I WELCOME the Bill to set up the statutory fund that will enable former residents of Irish institutions run by the Religious Orders to obtain the emotional, welfare and counselling support they continue to need as a consequence of childhood experiences.
I believe Minister Ruairi Quinn has made a very genuine attempt to secure a way forward that meets the ongoing needs of survivors.
I hope earnestly that he will appoint an independent chairperson, who will have sound knowledge and understanding of the complex needs of survivors and above all else a person who will have compassion.
I am very pleased with the proposal to include representatives of survivors on the trust board.
I know the aim of the trust fund is to have a very simple administrative process.
But the needs of survivors are not simple, they are complex and the hurt and pain persists and probably will until they die.
It has, of course, affected families and their suffering has impacted on the lives of their children and their extended families.
It is really important that this is understood.
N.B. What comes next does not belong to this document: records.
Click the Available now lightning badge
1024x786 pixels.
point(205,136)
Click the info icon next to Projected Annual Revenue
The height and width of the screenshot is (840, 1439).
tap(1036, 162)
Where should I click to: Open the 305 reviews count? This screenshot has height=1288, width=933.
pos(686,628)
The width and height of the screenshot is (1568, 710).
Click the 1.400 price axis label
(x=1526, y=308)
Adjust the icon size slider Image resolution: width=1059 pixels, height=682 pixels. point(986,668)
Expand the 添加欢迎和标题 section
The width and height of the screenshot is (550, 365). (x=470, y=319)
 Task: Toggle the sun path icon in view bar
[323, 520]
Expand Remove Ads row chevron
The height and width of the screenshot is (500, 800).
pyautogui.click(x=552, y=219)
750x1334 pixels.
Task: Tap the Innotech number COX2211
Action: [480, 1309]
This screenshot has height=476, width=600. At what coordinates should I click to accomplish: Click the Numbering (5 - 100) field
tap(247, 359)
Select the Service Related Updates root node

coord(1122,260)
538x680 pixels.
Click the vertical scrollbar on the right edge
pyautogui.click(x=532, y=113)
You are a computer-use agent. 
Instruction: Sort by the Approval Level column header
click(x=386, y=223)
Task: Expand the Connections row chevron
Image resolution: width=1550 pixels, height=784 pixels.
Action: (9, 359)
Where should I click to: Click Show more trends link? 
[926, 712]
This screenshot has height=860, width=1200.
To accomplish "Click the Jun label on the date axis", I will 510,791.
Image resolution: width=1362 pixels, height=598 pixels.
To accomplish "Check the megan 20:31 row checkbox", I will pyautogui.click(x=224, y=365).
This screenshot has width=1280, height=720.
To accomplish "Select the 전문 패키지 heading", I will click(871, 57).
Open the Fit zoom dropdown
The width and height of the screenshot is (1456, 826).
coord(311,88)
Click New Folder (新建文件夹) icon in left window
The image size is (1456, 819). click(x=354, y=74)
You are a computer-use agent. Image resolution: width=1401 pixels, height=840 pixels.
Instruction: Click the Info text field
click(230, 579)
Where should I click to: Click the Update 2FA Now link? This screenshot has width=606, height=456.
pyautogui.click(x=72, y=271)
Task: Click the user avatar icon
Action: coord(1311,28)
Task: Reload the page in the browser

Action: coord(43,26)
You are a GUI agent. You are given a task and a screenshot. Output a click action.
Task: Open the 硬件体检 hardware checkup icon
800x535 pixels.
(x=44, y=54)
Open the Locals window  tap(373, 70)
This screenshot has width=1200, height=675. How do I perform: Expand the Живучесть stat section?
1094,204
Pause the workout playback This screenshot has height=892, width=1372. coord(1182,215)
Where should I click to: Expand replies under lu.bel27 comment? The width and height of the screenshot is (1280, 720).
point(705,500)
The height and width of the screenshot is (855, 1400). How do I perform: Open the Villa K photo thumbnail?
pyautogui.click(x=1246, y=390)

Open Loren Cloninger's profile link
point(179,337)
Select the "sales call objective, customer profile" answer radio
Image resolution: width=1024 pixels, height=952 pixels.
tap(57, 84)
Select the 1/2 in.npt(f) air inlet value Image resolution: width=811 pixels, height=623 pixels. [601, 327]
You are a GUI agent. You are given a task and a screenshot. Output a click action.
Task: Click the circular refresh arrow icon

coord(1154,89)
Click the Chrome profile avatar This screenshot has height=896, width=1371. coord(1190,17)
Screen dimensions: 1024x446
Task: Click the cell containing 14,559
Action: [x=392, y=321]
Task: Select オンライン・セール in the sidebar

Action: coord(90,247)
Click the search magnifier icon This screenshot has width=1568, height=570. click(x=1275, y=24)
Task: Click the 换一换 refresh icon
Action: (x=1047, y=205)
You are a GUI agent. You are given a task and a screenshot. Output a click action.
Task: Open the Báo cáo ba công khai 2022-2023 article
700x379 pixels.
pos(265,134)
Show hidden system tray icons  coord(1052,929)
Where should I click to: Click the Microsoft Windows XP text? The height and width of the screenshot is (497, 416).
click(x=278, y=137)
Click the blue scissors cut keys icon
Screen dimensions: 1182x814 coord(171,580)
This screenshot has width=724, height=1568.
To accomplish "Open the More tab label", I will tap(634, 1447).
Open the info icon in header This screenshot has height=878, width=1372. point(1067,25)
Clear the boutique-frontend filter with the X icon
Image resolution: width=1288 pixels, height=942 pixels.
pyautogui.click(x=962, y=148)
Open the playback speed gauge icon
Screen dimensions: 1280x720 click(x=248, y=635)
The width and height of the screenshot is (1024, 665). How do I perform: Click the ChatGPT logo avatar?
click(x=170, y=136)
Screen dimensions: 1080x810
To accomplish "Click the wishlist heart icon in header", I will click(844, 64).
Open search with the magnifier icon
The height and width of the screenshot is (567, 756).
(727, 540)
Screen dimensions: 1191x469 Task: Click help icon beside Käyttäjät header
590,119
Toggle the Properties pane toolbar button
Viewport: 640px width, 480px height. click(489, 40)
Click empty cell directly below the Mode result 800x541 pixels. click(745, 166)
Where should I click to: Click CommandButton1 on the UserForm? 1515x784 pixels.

The utmost care and sensitivity is needed if the new trust fund is to succeed.
We know that a third of all survivors alive today live in the UK.
Many continue into old age living out isolated and difficult lives.
When they fled Ireland, they went to live some distance from Irish support and welfare organisations.
They will tell you they did not want anything to do with Ireland.
As a result, they had no knowledge of their right to apply to the Redress Board, others were too ill to apply and others simply felt unable to open up that period of their lives again.
We are not talking significant numbers of people, very few in fact, nevertheless it is about them that I have real concerns.
I am disappointed about the recommendation not to include survivors who failed to apply to the Redress Board in the new Bill.
They will not be entitled to make an application to the new Trust Fund.
Arguments have been put forward that this must be a simplified administrative process with some serious consideration of costs.
I have total sympathy with this view. The principal beneficiaries of the Redress Scheme were lawyers and not survivors. I understand why the minister wants to avoid this happening again.
However, excluding a small number who are so vulnerable is not the solution.
The people who will end up being excluded are amongst the most vulnerable of the survivors population.
Their failure to apply in time to the Redress Board is part of that vulnerability.
They can hardly advocate for themselves and they will continue to need support for the remainder of their lives. Whether they are excluded or not, in the end we will not abandon them.
I hope as the Bill makes its passage through the Dail, the issue of these proposed exclusions is resolved, otherwise it will detract from what is otherwise a very good Bill that offers a sensible and sensitive way forward.
• Dublin-born Sally Mulready, a prominent emigrant rights activist in Britain, was recently appointed to the Council of State by President Michael D Higgins. She spent her early life in a mother and baby home, an orphanage and, later, an industrial school in Dublin. She moved to Britain in the 1970s. She is a Labour councillor in Hackney, London.